### WORK ORDER
Exactly the lines from the line with "Where should I click to: Click" through the final line of the records below, both ends included, are to be set down. Do not include pictures.

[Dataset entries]

==============================

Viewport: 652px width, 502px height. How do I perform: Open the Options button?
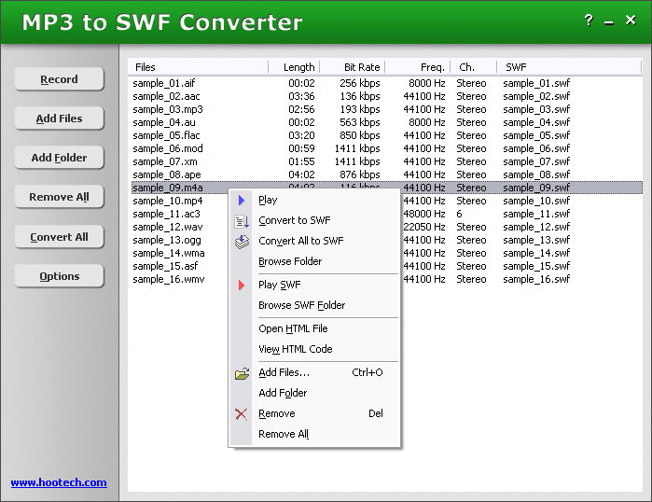(59, 276)
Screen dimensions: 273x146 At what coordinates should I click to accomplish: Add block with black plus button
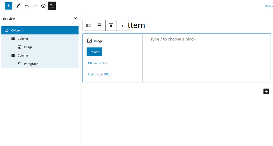pos(266,91)
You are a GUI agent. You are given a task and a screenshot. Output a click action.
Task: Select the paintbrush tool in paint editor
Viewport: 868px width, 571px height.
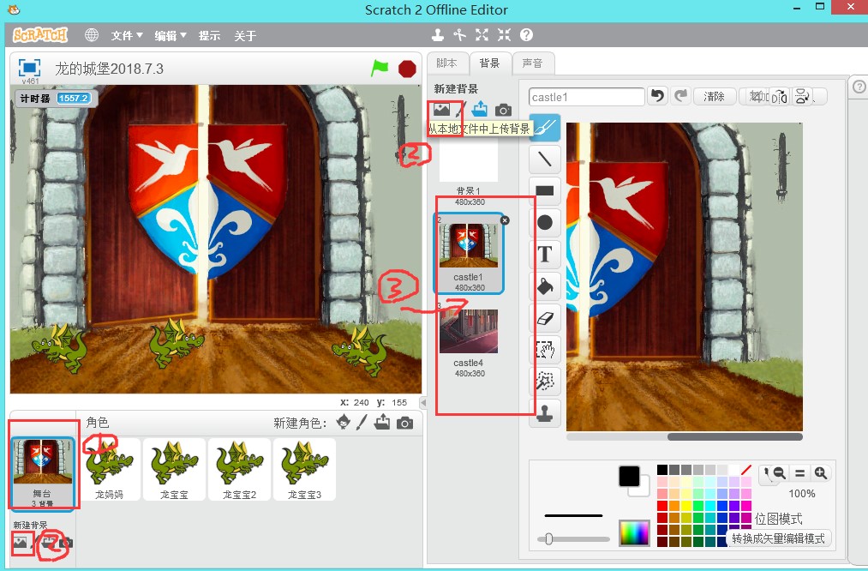point(545,129)

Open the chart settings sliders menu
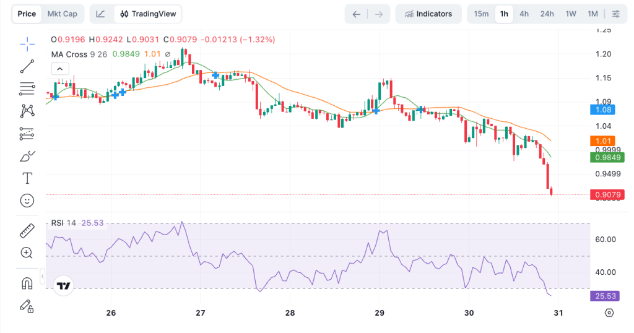pyautogui.click(x=615, y=14)
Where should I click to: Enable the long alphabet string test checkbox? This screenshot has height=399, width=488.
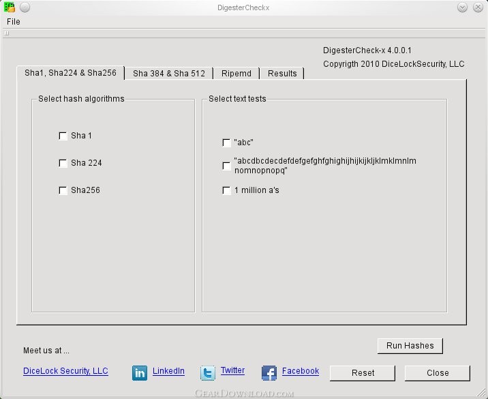pos(227,166)
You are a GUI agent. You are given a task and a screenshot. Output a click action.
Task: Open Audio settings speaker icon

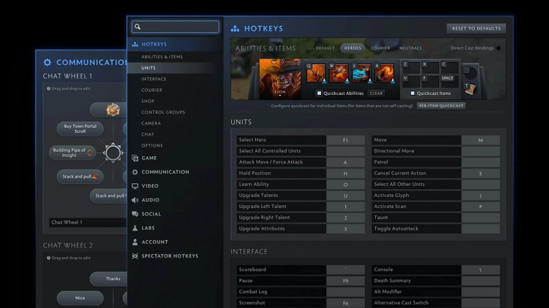(x=135, y=200)
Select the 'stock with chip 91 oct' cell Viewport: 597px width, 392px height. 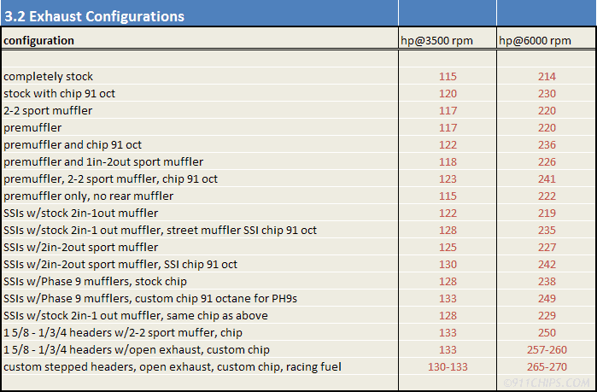pos(59,93)
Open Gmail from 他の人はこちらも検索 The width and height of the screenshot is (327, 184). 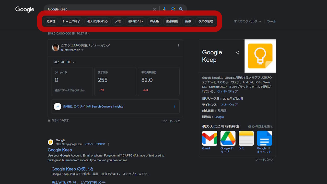click(x=209, y=138)
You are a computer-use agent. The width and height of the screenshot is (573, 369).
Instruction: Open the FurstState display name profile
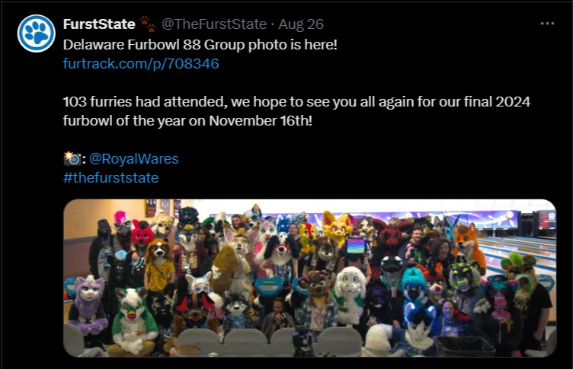[99, 24]
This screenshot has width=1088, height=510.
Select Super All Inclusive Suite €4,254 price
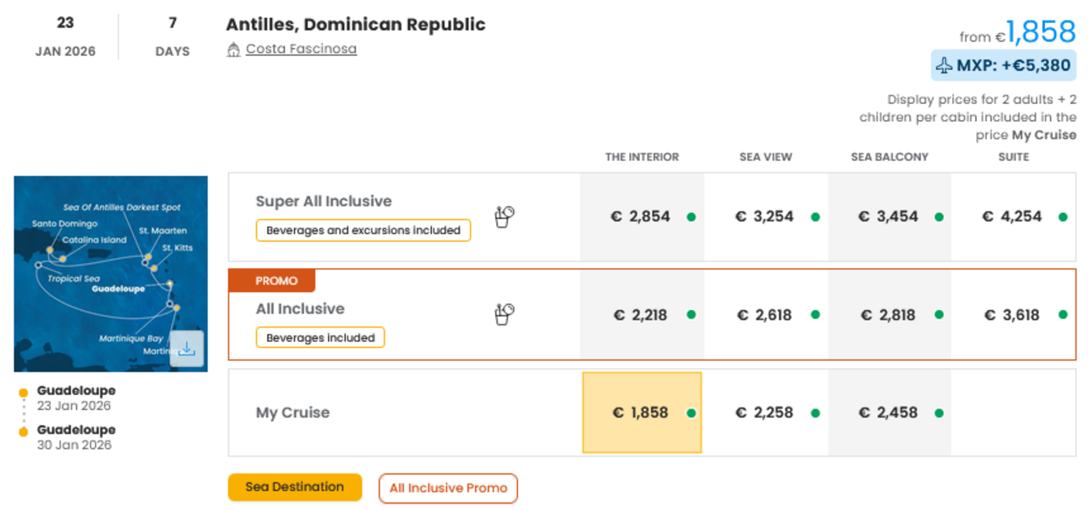click(1013, 217)
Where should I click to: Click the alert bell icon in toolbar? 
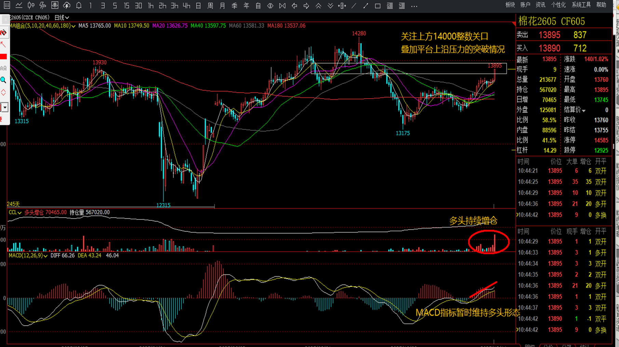(x=79, y=5)
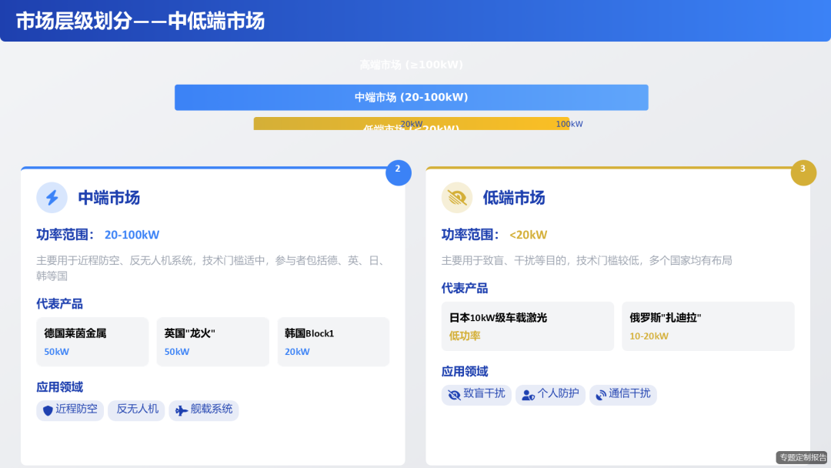Click the 俄罗斯扎迪拉 product card
Screen dimensions: 831x468
708,326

==============================

### THE COMPLETED TASK
Where should I click to: Click the alert bell icon in toolbar? 
(x=79, y=5)
Click the 俄罗斯扎迪拉 product card
Screen dimensions: 831x468
708,326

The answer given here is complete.